Meu primeiro vôo internacional | Crédito: Camila Honorato
Meu parceiro de vôo é que era esperto em não ter medo e sentar na janela. Constatei isso no caminho de volta pra casa | Crédito: Camila Honorato

Quando acordei minutos antes de o avião pousar, achei que por um instante eu estivesse sonhando. Dez horas me pareceram curtas, e o valor da interação com o outro me fez sentir que há um quê de valioso em níveis extratosféricos na falta de timidez brasileira. E então, aconteceu mesmo. Eu voei pra outro país. Eu troquei o Rivotril pelo vinho. Consegui dormir e comi como se não houvesse amanhã. Eu já disse mais de uma vez que as pessoas reclamam demais. E só não são mais estúpidas do que eu, que esqueci de pedir o número do telefone daquele homem, que era muito mais alto do que eu imaginava. Ele ria com tanta facilidade… E que mãos tão lindas!

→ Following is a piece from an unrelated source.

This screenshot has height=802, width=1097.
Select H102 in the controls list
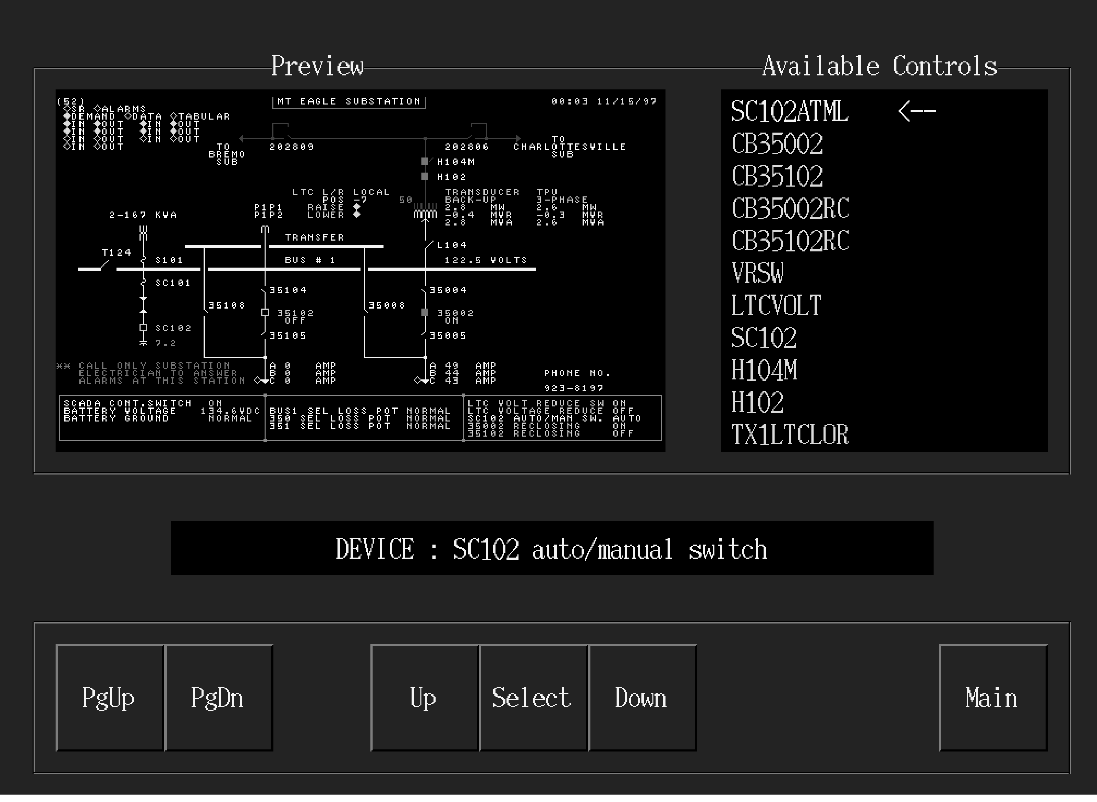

Atravessei os portões com um mix de preguiça e de outras sensações estranhas que o jet lag trazia. Essa porcaria não era mito, afinal – era estranha mesmo! Eu estava aqui, mas não estava. E o resto foram experiências memoráveis. Do trecho que atravessei entre a ventania junto à borda do Tejo e ao trecho selvagem do litoral português no inverno, a memória afetiva que mais guardo com clareza desse primeiro vôo é o da conhecida missão cumprida. Na volta, o vôo me pareceu curto pelas horas dormidas, os filmes assistidos e as paisagens que consegui contemplar porque finalmente criei coragem de olhar para a imensidão aérea sentando na janela. Daniel era quem sabia das coisas…

Mas essa mesma volta me verteu em lágrimas já no aeroporto, em uma solidão deliciosa, me trazendo à mente os dizeres que eu tanto sonhei em bradar no que diz respeito aos meus longos pulos em terras estrangeiras: eu consegui.